8. Destination and Damages
8.1. Without prejudice to its rights the Company may determine the contract or suspend any future deliveries to the Buyer in the event of:
8.1.1. Any distress execution or other legal process being levied upon any of the Buyer’s assets.
8.1.2. The Buyer entering into any arrangements or composition with his creditors committing any act of bankruptcy or being a company entering into liquidation or having a winding up petition presented against it calling a meeting of its creditors suffering an appointment of a receiver in respect of the whole or any part of its undertaking or assets.
8.1.3. Non-payment by the Buyer of any monies due from it to the company.
8.2. In the event of a determination by the Company of the contract in accordance with sub paragraph (8.1.1), (8.1.2.) and (8.1.3.) above or any cancellation and/or repudiation of the contract by the Buyer the Company shall be entitled to recover as damages from the Buyer the following:
8.2.1. The value including any work completed or goods manufactured at the date of determination.

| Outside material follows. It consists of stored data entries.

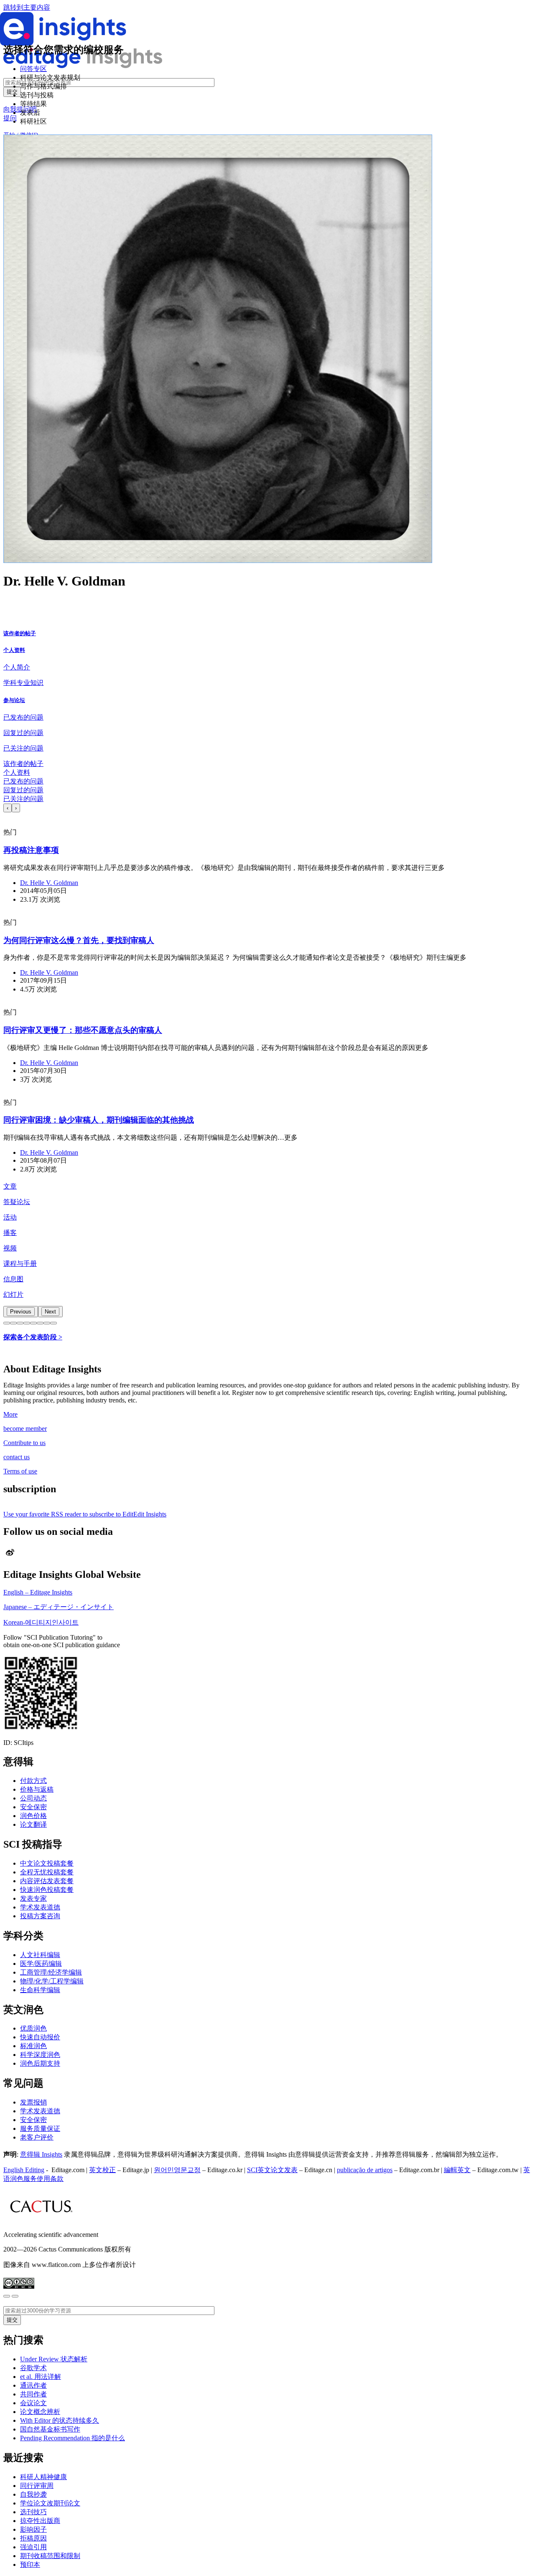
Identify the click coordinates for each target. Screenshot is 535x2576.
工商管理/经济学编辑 (51, 1972)
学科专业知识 (23, 682)
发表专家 (33, 1898)
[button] (6, 1323)
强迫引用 (33, 2547)
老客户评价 (37, 2137)
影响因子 (33, 2529)
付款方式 (33, 1780)
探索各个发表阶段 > (32, 1337)
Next (50, 1311)
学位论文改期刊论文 (50, 2503)
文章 (10, 1186)
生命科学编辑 (40, 1989)
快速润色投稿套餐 (47, 1889)
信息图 (13, 1279)
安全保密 (33, 1806)
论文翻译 (33, 1824)
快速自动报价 (40, 2037)
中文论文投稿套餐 (47, 1863)
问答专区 (33, 68)
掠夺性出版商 (40, 2520)
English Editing (23, 2169)
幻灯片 (13, 1294)
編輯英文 (457, 2169)
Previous (20, 1311)
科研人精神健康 (43, 2476)
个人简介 (16, 667)
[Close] (6, 2296)
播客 (10, 1232)
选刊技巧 (33, 2511)
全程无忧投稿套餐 (47, 1872)
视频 (10, 1248)
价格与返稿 (37, 1789)
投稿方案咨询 (40, 1915)
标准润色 (33, 2045)
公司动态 (33, 1798)
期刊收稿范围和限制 (50, 2555)
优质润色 (33, 2028)
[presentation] (7, 808)
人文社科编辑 (40, 1954)
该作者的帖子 (19, 633)
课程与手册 (20, 1263)
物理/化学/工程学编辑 (52, 1981)
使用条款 (50, 2178)
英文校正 (102, 2169)
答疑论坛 (16, 1201)
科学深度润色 (40, 2054)
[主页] (82, 65)
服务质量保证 (40, 2128)
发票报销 (33, 2102)
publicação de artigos (364, 2169)
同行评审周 (37, 2485)
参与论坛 (14, 700)
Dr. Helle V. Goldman (49, 882)
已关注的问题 (23, 748)
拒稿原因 (33, 2538)
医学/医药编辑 (41, 1963)
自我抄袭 (33, 2494)
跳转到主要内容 (26, 7)
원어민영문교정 (177, 2169)
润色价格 (33, 1815)
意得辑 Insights (41, 2154)
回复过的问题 (23, 732)
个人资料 (14, 650)
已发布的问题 (23, 717)
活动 (10, 1217)
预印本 (30, 2564)
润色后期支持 (40, 2063)
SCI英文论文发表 (272, 2169)
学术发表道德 (40, 1907)
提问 (10, 118)
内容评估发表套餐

8.2.2. The value of any work begun or goods begun to be manufactured at the date of determination.
8.2.3. The value of any work begun or goods begun to be manufactured but not completed at the date of determination including cost of materials, labor overheads and profit.

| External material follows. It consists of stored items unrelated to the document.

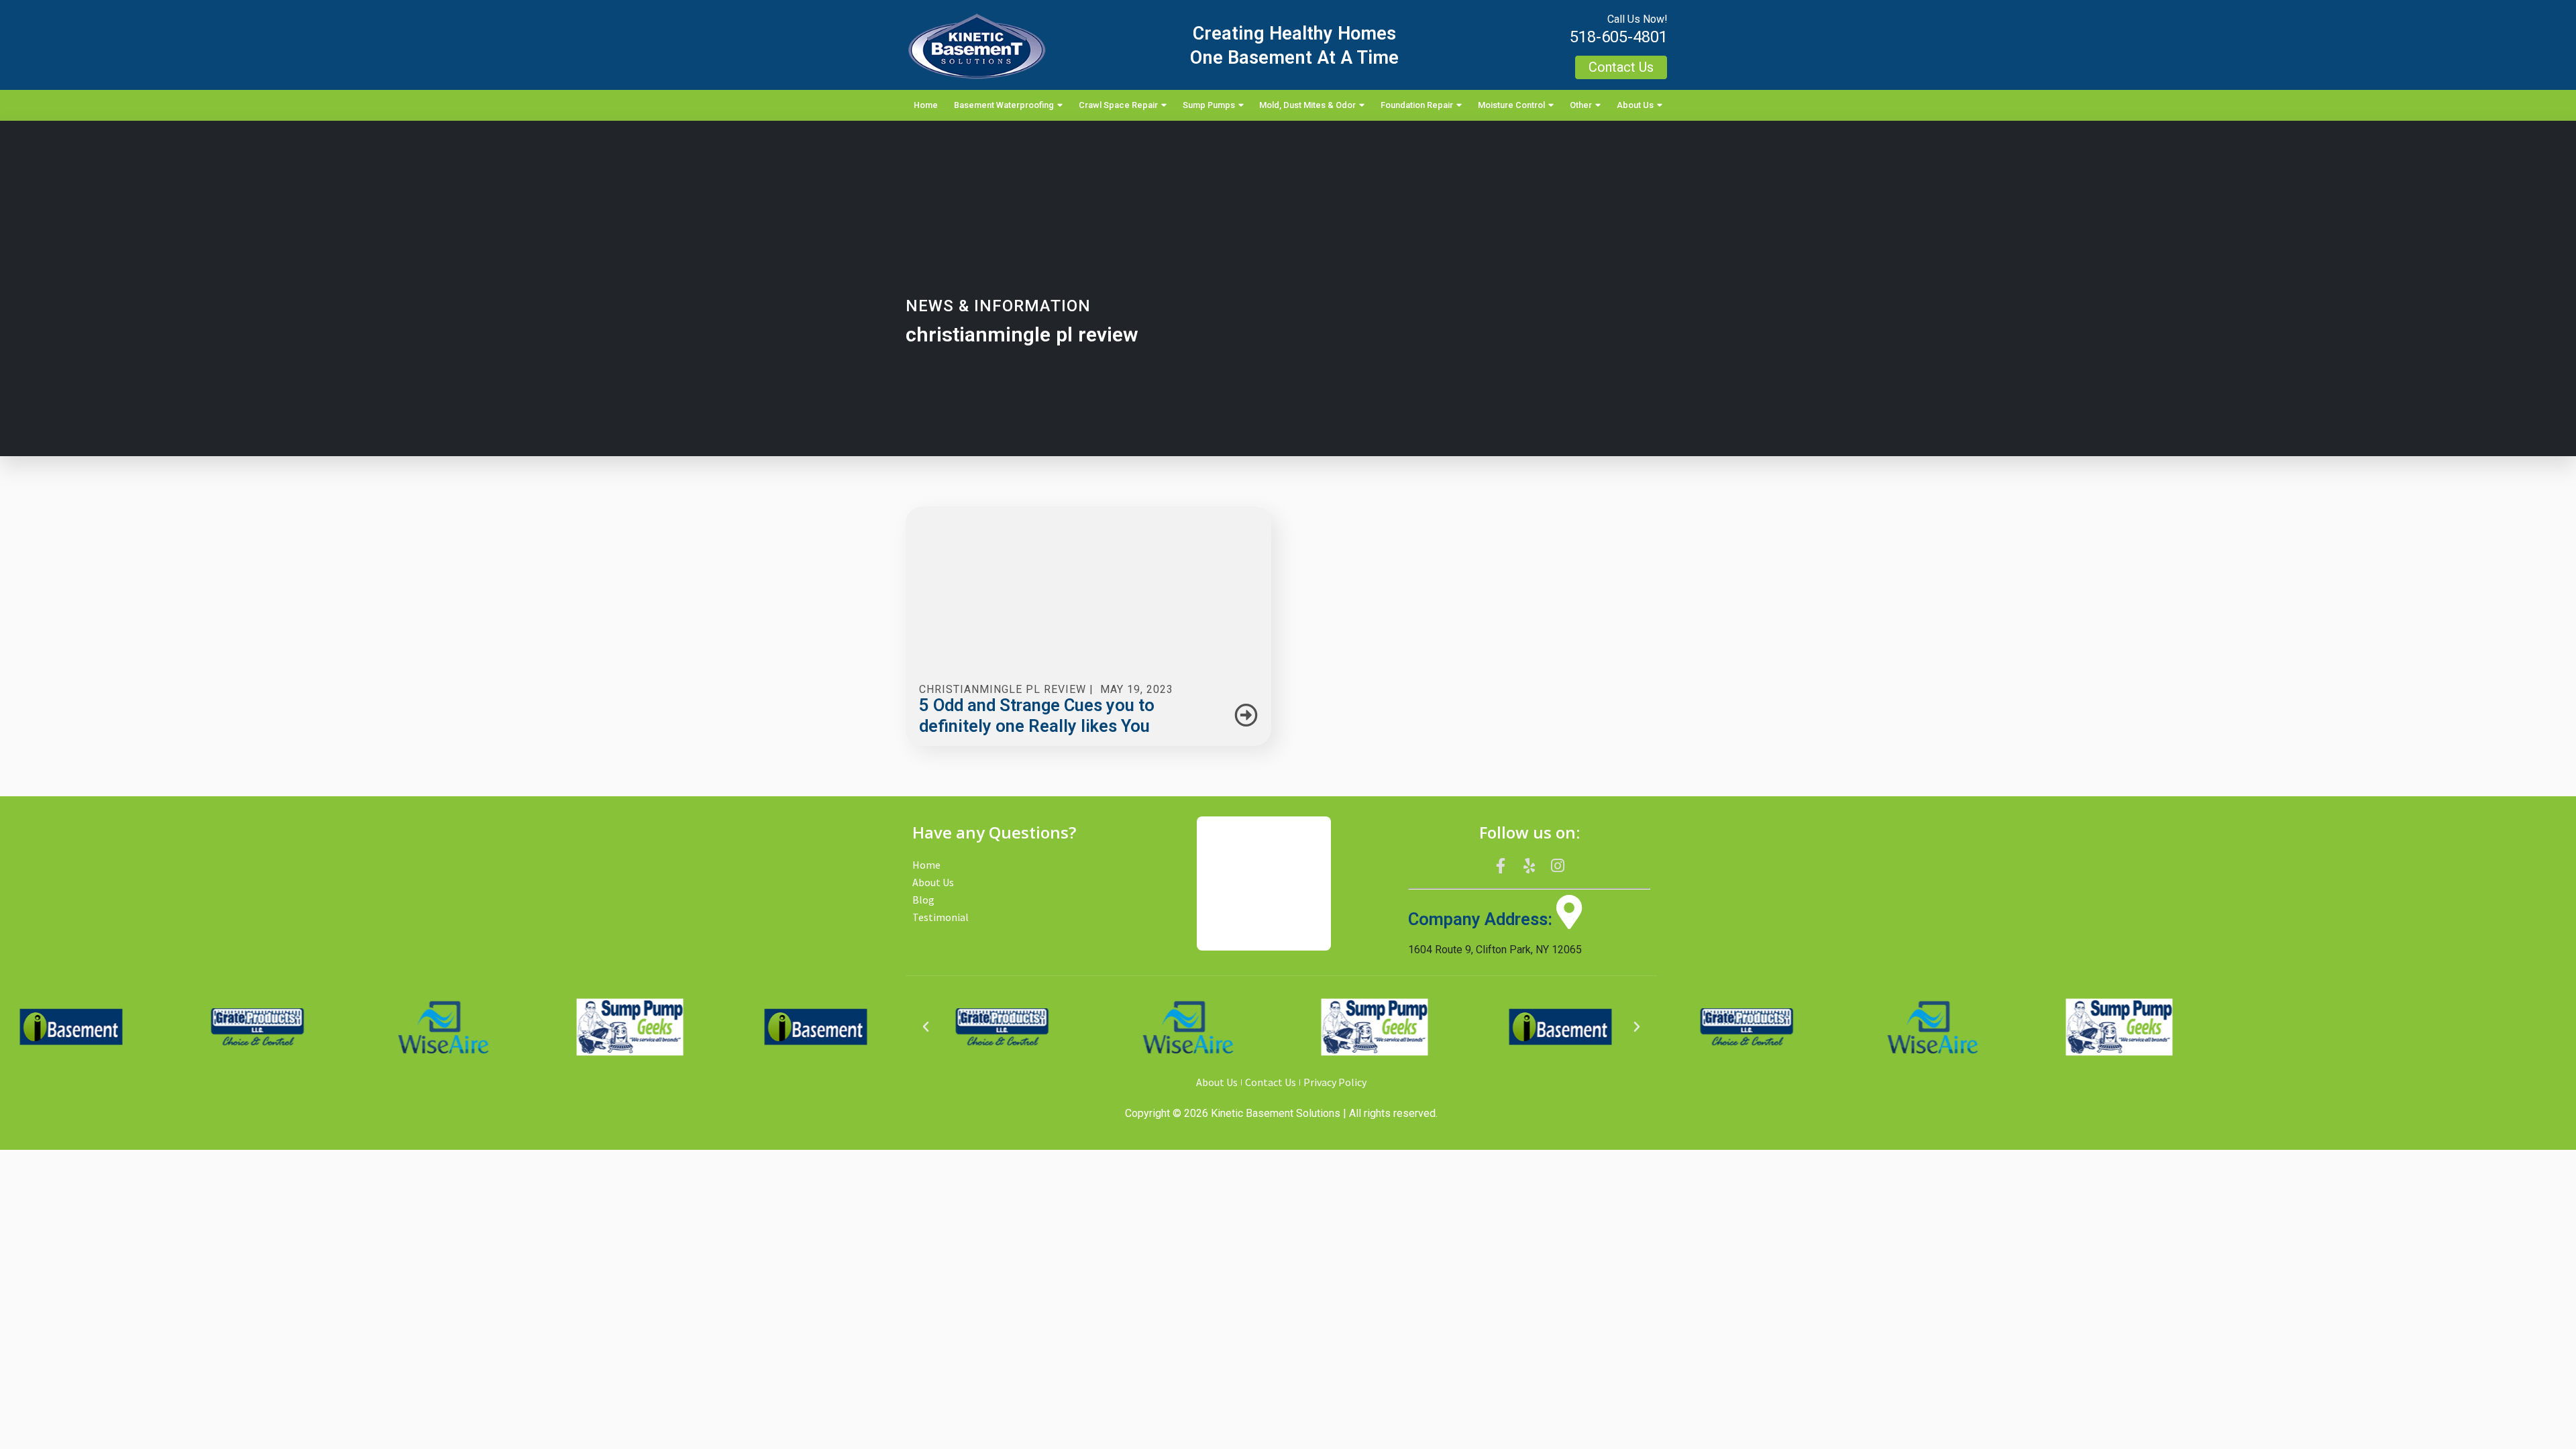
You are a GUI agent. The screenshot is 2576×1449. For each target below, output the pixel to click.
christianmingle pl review (1002, 689)
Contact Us (1270, 1082)
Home (926, 105)
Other (1581, 105)
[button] (925, 1027)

8.2.4. A sum representing any further profit which the Company would have made on the contract but for its determination such profit to be determined by the Company’s auditors whose decision will be conclusive and binding on the Buyer.
9. Set Off
The Buyer shall not be entitled to withhold or set-off payment of any amount due to the Company under the terms of the contract whether in respect of any claim of the Buyer in respect of faulty or defective goods or for any other reason which is contested or liability for which is not admitted by the Company.

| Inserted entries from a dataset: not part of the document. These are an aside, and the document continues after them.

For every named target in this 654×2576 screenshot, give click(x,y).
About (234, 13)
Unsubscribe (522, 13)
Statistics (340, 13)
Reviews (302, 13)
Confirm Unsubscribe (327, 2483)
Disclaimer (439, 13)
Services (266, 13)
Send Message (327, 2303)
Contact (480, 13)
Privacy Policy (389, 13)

10.1. The Company will only agree cancellation of the order/s on the condition that all costs and expenses incurred by the Company and any subcontractors up to the time of cancellation will be paid for by the Customer and the Customer will pay all loss of profits and other loss or damage resulting to the Company by reason of such cancellation to the Company.
10.2. If the Customer contacts us in writing to end the contract for any of the reasons set out under paragraphs (a) to (d) below, the contract will end immediately upon our receipt of such notice and we will refund you in full for any Goods which have not been delivered (or if they have been delivered, returned to us by you in good condition).
Return Fees apply.
The reasons are as follows:
A) we have notified you of an upcoming change to the Goods or the terms and conditions, which you do not agree to;
B) we have informed you of an error in the price or description of the Goods you have ordered and you do not wish to proceed;
C) we have suspended the supply of the Goods for technical or health and safety reasons, or we notify you that we are going to suspend them for technical or health and safety reasons, in each case for a period of more than 3 months; or
D) you have a legal right to end the contract because of something we have done wrong.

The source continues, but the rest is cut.